Le secrétaire général du Hezbollah, Naïm Kassem, a affirmé lundi que sa formation ne resterait pas neutre face à toute menace visant le guide suprême iranien, Ali Khamenei.
S’exprimant lors d’un rassemblement de solidarité avec la République islamique d’Iran, tenu dans la banlieue sud de Beyrouth, Kassem a assuré que son parti se considérait directement concerné et visé par les menaces américaines et israéliennes contre l’Iran. Il a indiqué que les modalités de riposte à une éventuelle attaque seraient déterminées «en temps voulu», en fonction de la situation et des intérêts en jeu, insistant sur le fait que le Hezbollah «n’est pas neutre».
Abordant la question de l’équilibre des forces, Kassem a estimé que l’absence de parité militaire n’annule pas le droit à la défense, affirmant que celle-ci s’impose précisément «en cas d’agression». Concernant le risque d’exposer le Liban à des dégâts supplémentaires, Kassem s’obstine à affirmer que la «résistance» serait «garante de la dignité et de la souveraineté du pays».
Il a ainsi réitéré sa théorie selon laquelle le Liban, Gaza, la Syrie et l’Iran sont visés par un même projet mené par les États-Unis et Israël contre les mouvements de «résistance et d’indépendance» dans la région.
Le secrétaire général du Hezbollah n’a pas manqué de réitérer l’adhésion de son parti au principe du wilayat al-faqih.
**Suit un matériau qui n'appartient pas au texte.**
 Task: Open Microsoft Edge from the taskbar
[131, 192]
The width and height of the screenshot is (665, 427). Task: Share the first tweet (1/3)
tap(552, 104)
Dans cette optique, toute menace visant l’ayatollah Khamenei dépasserait la seule personne du dirigeant iranien pour toucher, selon lui, des millions de partisans. Il a averti qu’un tel acte aurait de graves répercussions sur la stabilité régionale et internationale.
Évoquant le récent mouvement de contestation du régime, il a souligné que l’Iran a réussi à préserver sa cohésion grâce, selon lui, à la solidarité entre la population et les institutions.